Sinal de que, entre um e outro mutirão, faltou gestão para que as filas não ficassem tão longas. Não houve sequer planejamento para que os leitos de UTI liberados do atendimento à covid-19 fossem imediatamente remanejados para a realização das cirurgias reprimidas. Nem se garantiu, no caso da ortopedia por exemplo, os parafusos, placas e outros insumos necessários. Faltam insumos e profissionais em todas as especialidades médicas cirúrgicas e não cirúrgicas da rede pública de saúde do DF.
Com a desorganização da gestão da saúde no DF, os próprios mutirões acabam se tornando meios de burlar a lei e de desvios: de novo as contratações e compras sem licitação, com suspeitas frquentes de sobrepreço e de pagamento por serviços não prestados: deixar chegar ao ponto de fazer mutirão na saúde é também um jeito de criar dificuldade para vender facilidade para desvios de conduta e corrupção.
O próprio Ministério Público de Contas do Distrito Federal apontou isso ao anunciar que acompnharia a execução dos mutirões de 2019. O acompanhamento dos mutirões e forças-tarefas é feito desde 2012 e a ocorrência de desvios e desmandos é frequente nos relatórios dos promotores.

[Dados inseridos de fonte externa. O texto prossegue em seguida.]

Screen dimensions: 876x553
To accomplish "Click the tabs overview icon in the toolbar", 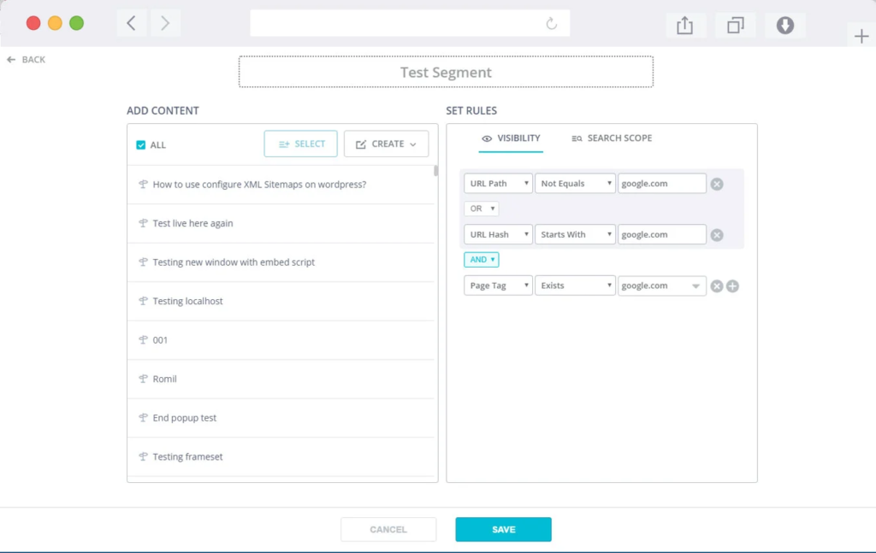I will coord(735,25).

Outra promessa vã feita quando se anuncia mutirão na saúde é “zerar filas”. A assistência à saúde é um processo dinâmico. Mesmo quando conseguirmos colocar o sistema de saúde nos eixos, com a atenção primária funcionando a pleno vapor e fazendo diminuir a demanda por atendimento de maior complexidade, ainda vai haver demanda por cirurgias e procedimentos de maior complexidade.
O sistema público de saúde tem que estar preparado para atender a demanda quando ela chega e não postergar a assistência ao custo do aumento das despesas operacionais, da sobrecarga de trabalho, da superlotação hospitalar, do sofrimento e do aumento dos óbitos evitáveis de pacientes. O SUS funciona todo dia, tem que funcionar planamente e não em parte. Chega de criar dificuldade para vender facilidade. Mutirão de saúde é criar dificuldade para vender facilidade, é contingência.

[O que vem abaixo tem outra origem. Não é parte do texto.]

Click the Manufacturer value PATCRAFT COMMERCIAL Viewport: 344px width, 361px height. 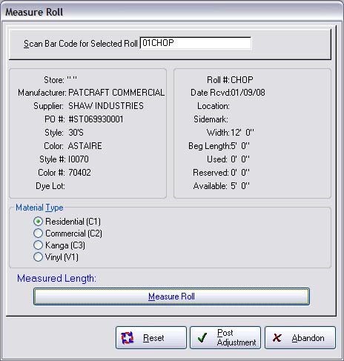pyautogui.click(x=116, y=93)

Quando um governante chega ao fim do mandato anunciando mutirão ou força-tarefa pra zerar filas de cirurgias represadas, o que ele está anunciando é um retumbante fracaso na gestão do sistema público de saúde e o descaso com a saúde da população. O cidadão não pode ficar sofrendo meses a fio, refém da incompetência e da inércia do gestor público responsável pelo sistema público de saúde. Meu ideal para a saúde pública do DF é que nunca mais precisemos realizar um mutirão, porque a saúde de cada cidadão não pode ser adiada, não pode ser ignorada nem desperdiçada. A vida não tem repescagem.